Given problem. Collect every line of the rows below that contains the word "height", and copy each one in full.

Data entries.
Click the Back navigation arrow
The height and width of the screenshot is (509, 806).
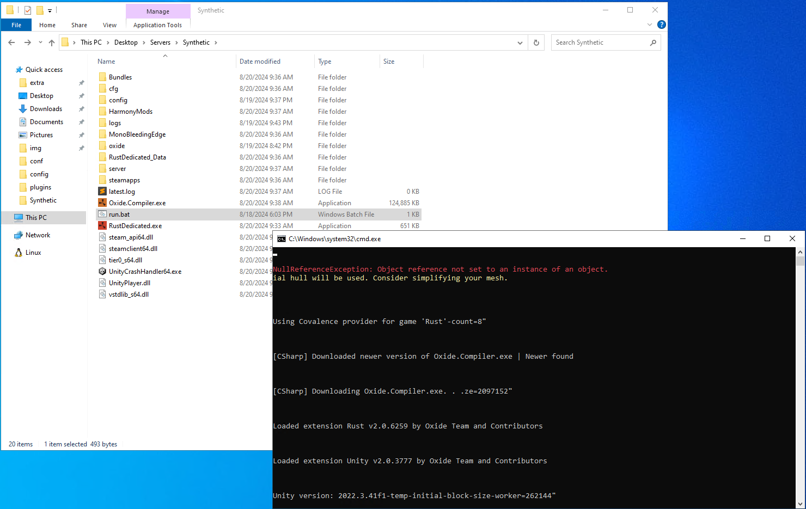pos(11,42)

--

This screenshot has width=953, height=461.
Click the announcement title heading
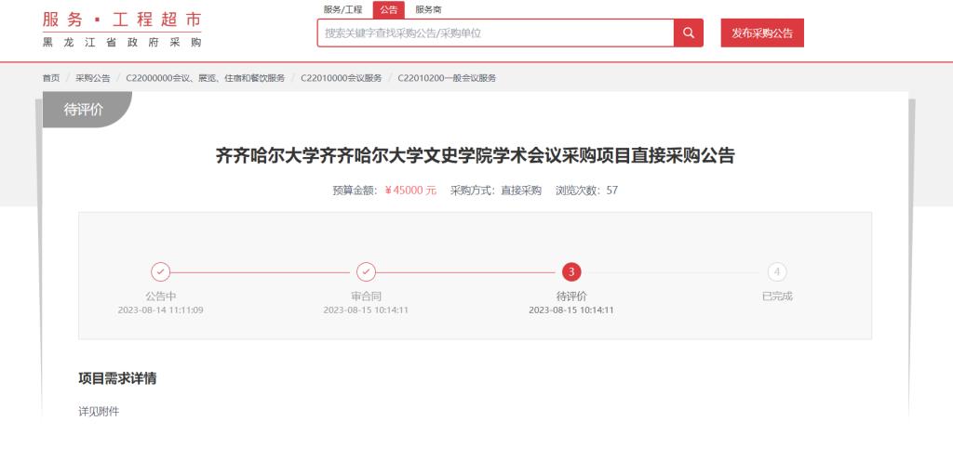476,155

Response below.
The height and width of the screenshot is (509, 806).
This screenshot has width=953, height=461.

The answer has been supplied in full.